Das klingt nach "Gruppenzwang" bzw. Rudelführung. Individualität heißt nicht, das zu machen, was alle machen, sondern das zu machen, was man selbst für sinnvoll oder richtig hält. Ich kenne einen Fitnesstrainer (Inhaber eines Fitnessclubs), der ist jahrelang fast jeden Morgen gelaufen. 5 oder 6 Mal in der Woche, losgelegt hat er kurz nach dem Aufstehen. Soweit ich weiß, ist er immer dieselbe Distanz gelaufen: 10 Kilometer. Für ihn war weder die Zeit wichtig, noch hat er jemals Wettkampfambitionen gezeigt und sich auch nie für eine Marathonteilnahme interessiert. Bei dem Pensum, welches er gelaufen ist, hätte er bei einem 10 Kilometer-Wettkampf sicher einen Großteil der anderen Teilnehmer abgehängt. Ich kann mich nicht mehr genau erinnern, was seine Bestzeit im Training war, aber es müssten so um die 43 Minuten auf 10 km gewesen sein.

Ich finde Deine Aussage, dass Du nach einem Plan läuftst, der Dir "sehr viel Spaß macht" am wichtigsten. Viel zu viele Anfänger hören viel zu schnell wieder auf, weil sie sich zu viel vornehmen, zu hohe Ziele setzen und gerade deshalb keinen Spaß am Laufen haben.

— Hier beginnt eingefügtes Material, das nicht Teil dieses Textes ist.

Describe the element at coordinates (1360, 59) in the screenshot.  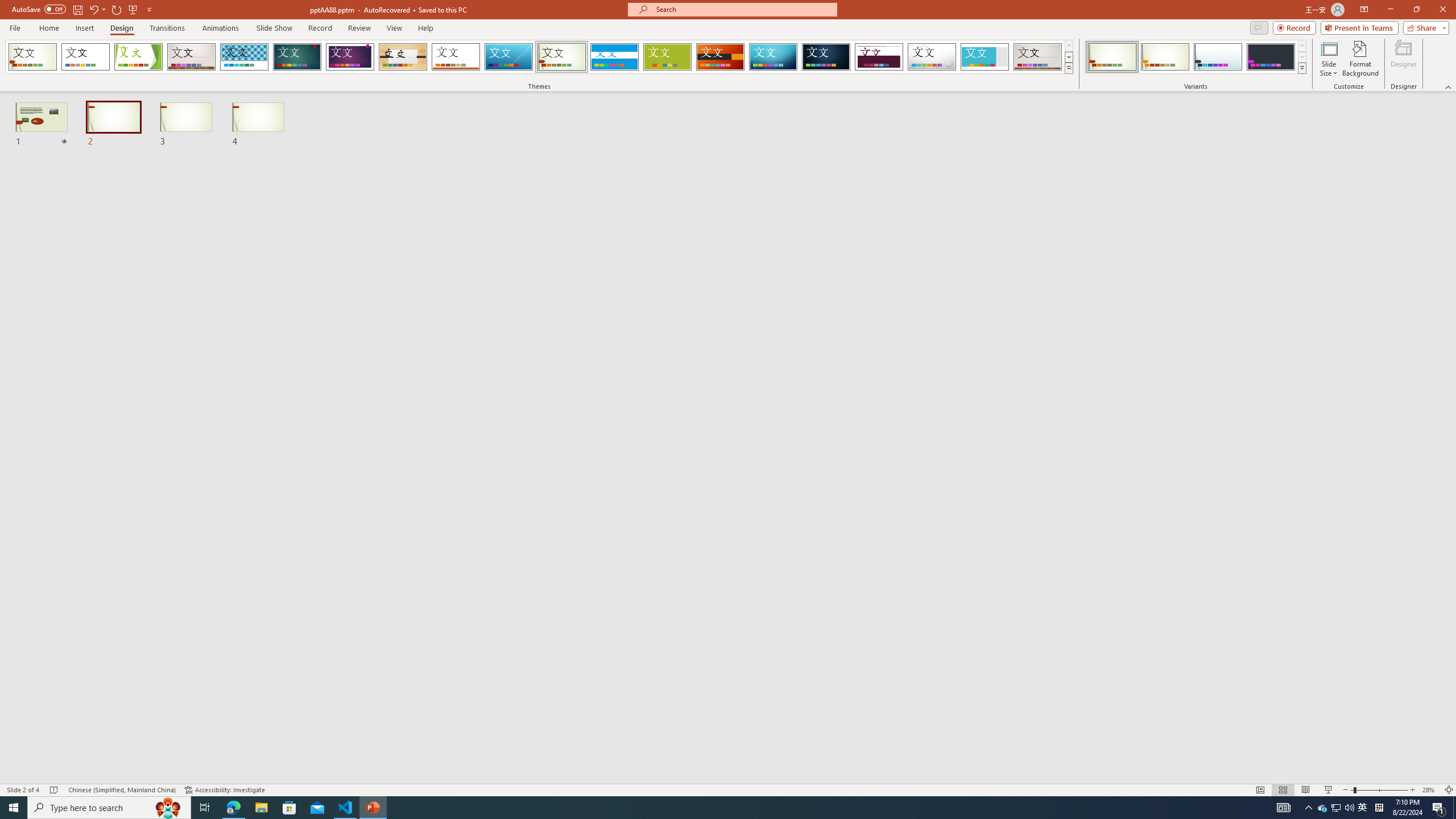
I see `'Format Background'` at that location.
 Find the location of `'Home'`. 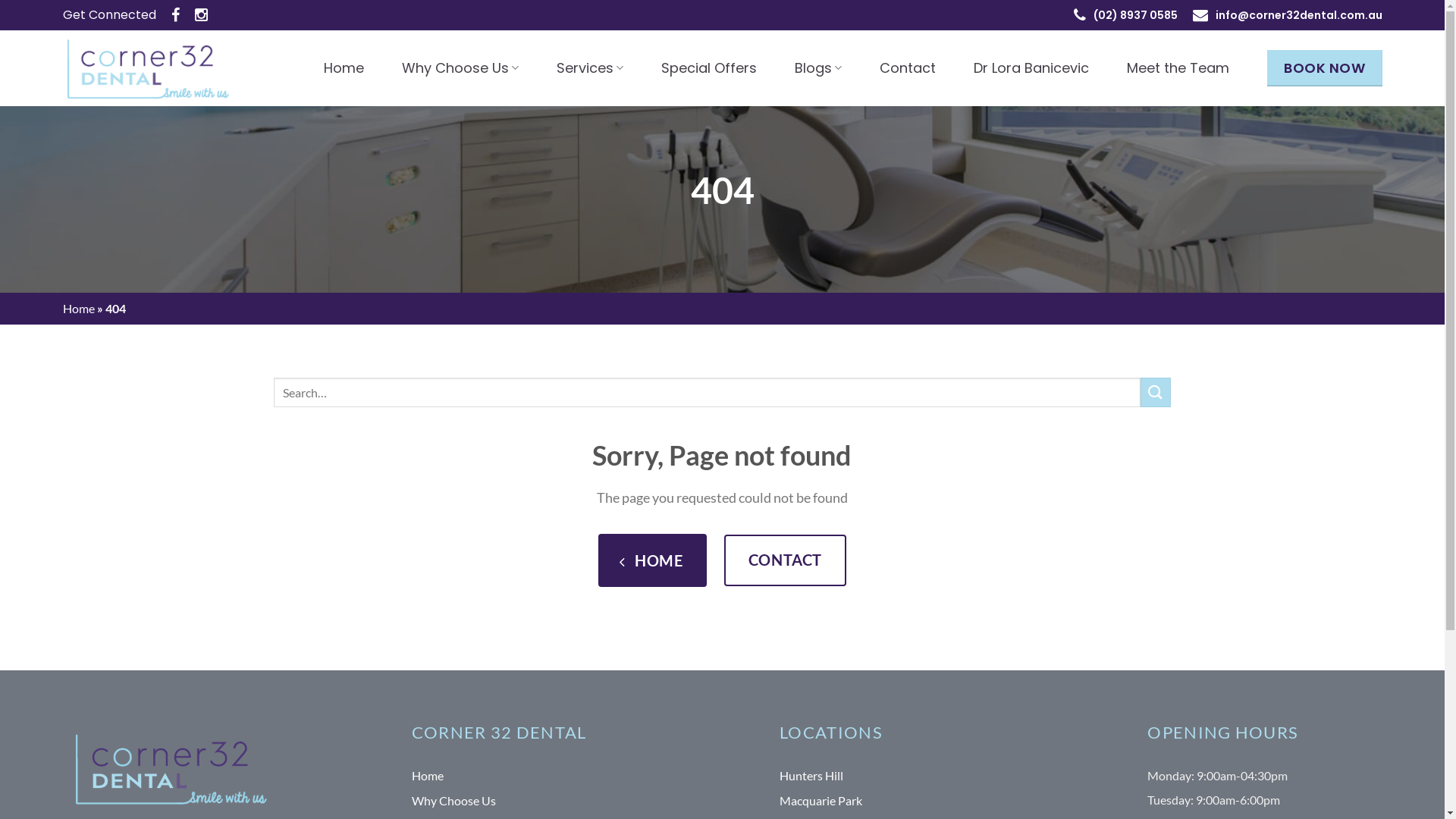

Ich würde an Deiner Stelle einfach weiter machen wie bisher. Wenn Dir danach ist, dann läufst Du ab und an den Lauf mal schneller oder legst ein kleines Tempointervall ein. Vielleicht läufst Du auch mal kürzer (z.B. statt 30 Minuten nur 20 Minuten) und dafür zügiger. Das schafft Abwechslung und neue Trainingsanreize. Keiner schreibt Dir vor, dass auch Du unbedingt 1-2 Stunden am Stück laufen können musst oder gar die Marathonteilnahme anpeilen.
Du kannst Deinen Trainingsplan genausogut als wunderbare Anleitung und Motivation zum Einstieg ansehen und Dich dazu entscheiden, danach ohne Trainingsplan weiter zu laufen.

Riela hat geschrieben:Nun zu meiner eigentlichen Frage: Wie kann ich mein Training abwechslungsreich und immer wieder anspruchsvoller gestalten, wenn ich mein Zeitbudget auf maximal 45 Minuten dreimal wöchentlich beschränke? Gibt es da Varianten und Möglichkeiten, die nicht nur auf die Trainingsdauer abzielen und – vor allem! – die das Training kurzweilig machen? Oder ist es ein „Muss“, die Dauer irgendwann auf 60-90 Minuten zu erhöhen und diese immer im gleichen Tempo zu laufen?

Abwechslungsreich kannst Du trainieren, indem Du mal eine längere Trainingszeit einbaust, mal eine kürzere Zeit, mal langsamer läufst, mal schneller, die Laufstrecken und ggf. Streckenprofile (flach, hügelig, Wald, Wiese, Straße,...) variierst, Dich vielleicht mit einer Bekannten zusammetust und ab und zu wird zu zweit gelaufen... oder die Teilnahme an einer Laufgruppe... Es gibt viele Möglichkeiten.
Wenn Du keine Lust hast 60-90 Minuten zu laufen, dann machst Du das eben nicht :P
Und was das "immer gleich Tempo" angeht: Solche Trainings machen durchaus Sinn - z.B. um sich an ein konstantes Tempo im Wettkampf zu gewöhnen. Aber das bedeutet nicht, dass man jeden Lauf immer die gleiche Distanz und dasselbe Tempo laufen sollte. Im Gegenteil: Variables Training ist wichtig für die Leistungssteigerung.